A petition for a rehearing was denied December 8, 1980, and appellant's petition for a hearing by the Supreme Court was denied January 22, 1981. Mosk, J., was of the opinion that the petition should be granted.
NOTES
[1] All section references hereinafter are to the Penal Code unless otherwise indicated; all rules are California Rules of Court.
[2] Although no express disposition was made of the section 12022.5 use of the firearm, the sentencing court included in its general discussion of factors in aggravation:
"[I]t is the judgment of the Court that there are circumstances in aggravation, particularly the use of the firearm, [the court imposes] the sentence of a period of five years [in] state prison.
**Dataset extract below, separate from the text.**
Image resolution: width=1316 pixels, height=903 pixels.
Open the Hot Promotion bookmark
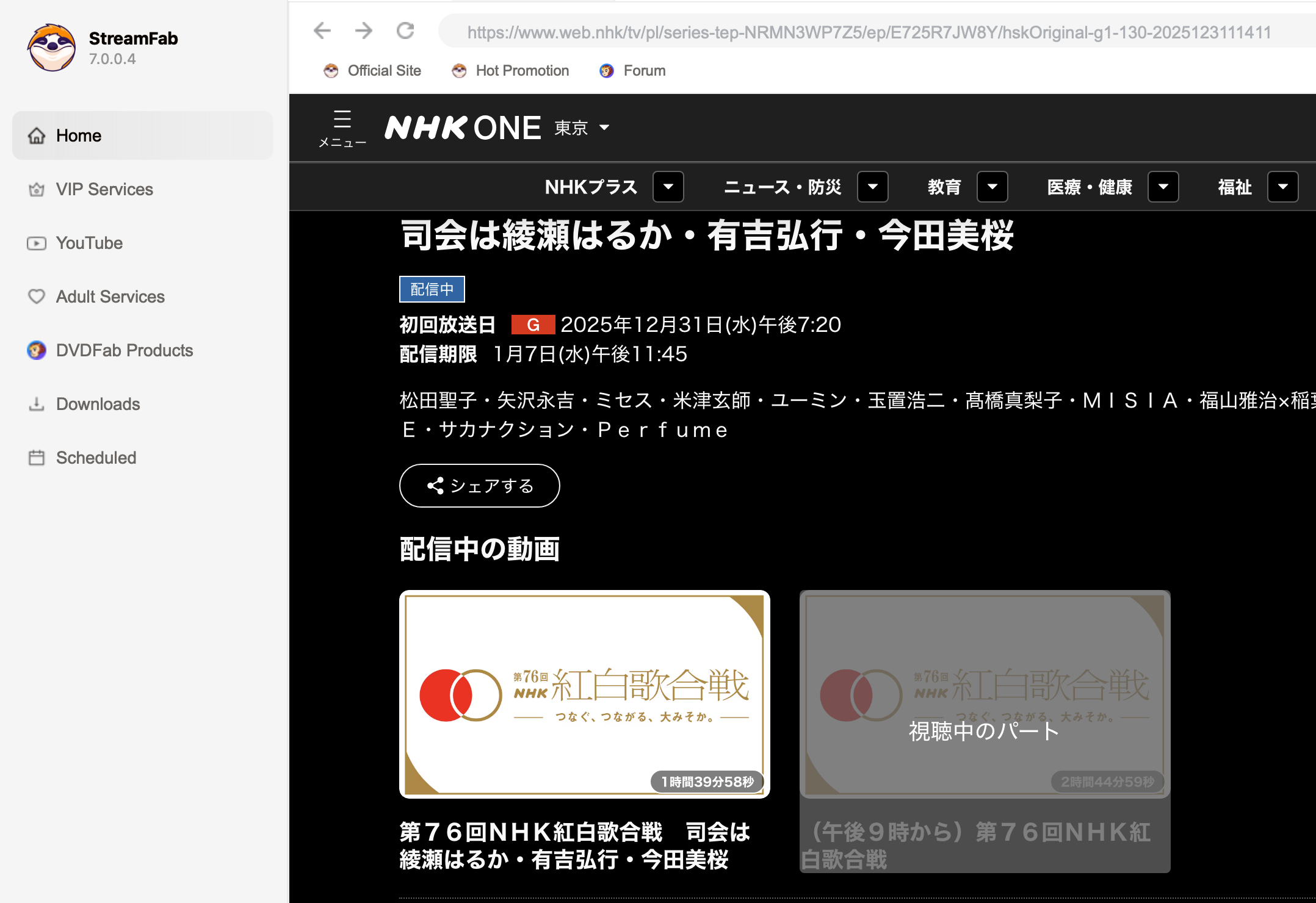[x=510, y=70]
That prison term will be enhanced by the Court's true finding of defendant's violation of Penal Code Section 12022.7, that is, the victim suffered great bodily injury."
[3] "When the court imposes a prison sentence for a felony pursuant to Section 1170 the court shall also impose the additional terms provided in Sections ... 12022.5 ... and 12022.7, unless the additional punishment therefore is stricken pursuant to subdivision (g)." (§ 1170.1, subd. (c).) (Italics added.)
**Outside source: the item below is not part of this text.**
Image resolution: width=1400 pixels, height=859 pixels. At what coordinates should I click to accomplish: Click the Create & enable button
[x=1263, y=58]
"Notwithstanding any other provision of law, the court may strike the additional punishment for the enhancements ... if it determines that there are circumstances in mitigation of the additional punishment...." (§ 1170.1, subd. (g).)
[4] "When two or more enhancements under Sections 12022, 12022.5, and 12022.7 may be imposed for any single offense, only the greatest enhancement shall apply...." (§ 1170.1, subd. (d).)
"No allegation or finding of a fact giving rise to an enhancement shall be stricken or dismissed because imposition of the additional term therefor is prohibited by section 1170.1(a) or 1170.1(d).... The sentencing judge shall impose sentence for the aggregate term of imprisonment computed without reference to those prohibitions ... and shall thereupon stay execution of so much of the term as is prohibited.... The stay shall become permanent upon the defendant's service of the portion of the sentence not stayed." (Rule 447.)
[5] "The court may not impose an upper term by using the fact of any enhancement upon which sentence is imposed under Section ... 12022.5, 12022.6 or 12022.7." (§ 1170, subd. (b).)
"A fact used to enhance the defendant's prison sentence may not be used to impose the upper term." (Rule 441(c).)
[6] "A fact charged and found as an enhancement may be used to impose the upper term, whereupon the additional term of imprisonment prescribed for that fact as an enhancement shall be stricken. The use of the fact to impose the upper term is an adequate reason for striking the additional term of imprisonment." (Rule 441(b).)
"Circumstances in aggravation include:
"..................
"(2) The defendant ... used a weapon at the time of the commission of the crime, whether or not charged or chargeable as an enhancement...." (Rule 421(a)(2).)
[*] Assigned by the Chairperson of the Judicial Council.